Wow, incredible. How have you maintained balance living in New York?
I think we have these huge resources up here. We have the park, we have nature. Two people in the yoga class are expert birdwatchers and they took me out to find the hawk before the leaves came on the trees in Spring. This feels almost like suburban living up here, it’s out of the extreme bustle. For a long time, because I lived in Chinatown before, I thought if I could move my apartment downtown I’d be totally happy. Everyday I ran between the Manhattan Bridge and the Brooklyn Bridge. It was great and I had a cheap loft.
Sounds like you’re happy anywhere.
I really have been happy wherever I’ve been and that’s one of the great gifts of my life. It’s been revealed. I think happiness is revealed to you, that you don’t always have a grip on it at every single moment. I think I really learned about it when I was in my 30s and my husband and I and our three children went to Africa, joined the Peace Corps in Sierra Leone. And when we got there we were shown the house we were going to live in and I burst into tears and thought, “I’m just not going to make it. I can’t live in this terrible place. How can this be?” And when we left three years later, I burst into tears and I said, “I know I’m never going to find such a wonderful place to live again. It will never happen again. This has just been so fantastic.” And I could see the arc of my own experience and my acceptance and my thinking about. So I realized, I have…I’ve been happy wherever I’ve been. I’ve known when to leave and move on to something else, both in work and living situations.

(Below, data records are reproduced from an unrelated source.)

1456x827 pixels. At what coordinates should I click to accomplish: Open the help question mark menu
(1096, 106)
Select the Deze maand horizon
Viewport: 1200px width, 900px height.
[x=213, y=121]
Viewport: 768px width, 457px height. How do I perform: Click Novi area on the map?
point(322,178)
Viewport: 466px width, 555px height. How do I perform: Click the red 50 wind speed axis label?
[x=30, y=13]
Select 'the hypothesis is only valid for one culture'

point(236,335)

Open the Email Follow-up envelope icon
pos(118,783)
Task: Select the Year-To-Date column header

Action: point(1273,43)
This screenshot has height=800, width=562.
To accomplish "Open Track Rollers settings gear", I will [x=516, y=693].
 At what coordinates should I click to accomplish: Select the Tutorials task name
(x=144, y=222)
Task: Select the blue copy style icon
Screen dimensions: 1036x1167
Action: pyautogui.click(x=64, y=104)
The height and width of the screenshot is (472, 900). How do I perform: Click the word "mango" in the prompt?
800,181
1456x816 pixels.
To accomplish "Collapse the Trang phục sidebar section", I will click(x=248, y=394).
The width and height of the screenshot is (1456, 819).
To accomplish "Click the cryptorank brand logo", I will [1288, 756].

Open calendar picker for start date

…And you know, I really like to talk to strangers. I’m always interested in their stories. I find New Yorkers marvelous and friendly and helpful. We ride the A train and you’ll see the most unlikely types of people helping visitors to the city with their suitcases. Half the car will take them in hand and help them out. It’s a city full of generosity.
Sometimes when I think about my life in the country and my life here, I get on the A train and see more people than I would have seen in 6 weeks up there in that one subway car. I have this little game I play in the subway from time to time. It’s to look at people and figure out what I see that’s extraordinary and beautiful. It’s really wonderful and you look at someone and suddenly you say, “I really think your hairdo is fabulous.”
Gosh, that’s so beautiful. I love the idea of looking for wonder and extraordinary things. So, you’re an observer and a writer…What do you write about?
Well, right now I’m doing magazine articles. I wrote a book called The Exposure of the Heart about a center for people with developmental disabilities up near where I live in Millerton, NY and that was published by W.W. Norton. I wrote two young adult novels, one called Bathing Ugly, which was really about what I think is the most important lesson for young people…that the only thing that will save you is your creativity. The next book I wrote called Broadside View is also about being saved by your creativity. When things get rough, go deep. Then I wrote a book with Trudy Wilner Stack and that was great fun. I do a piece here and a piece there.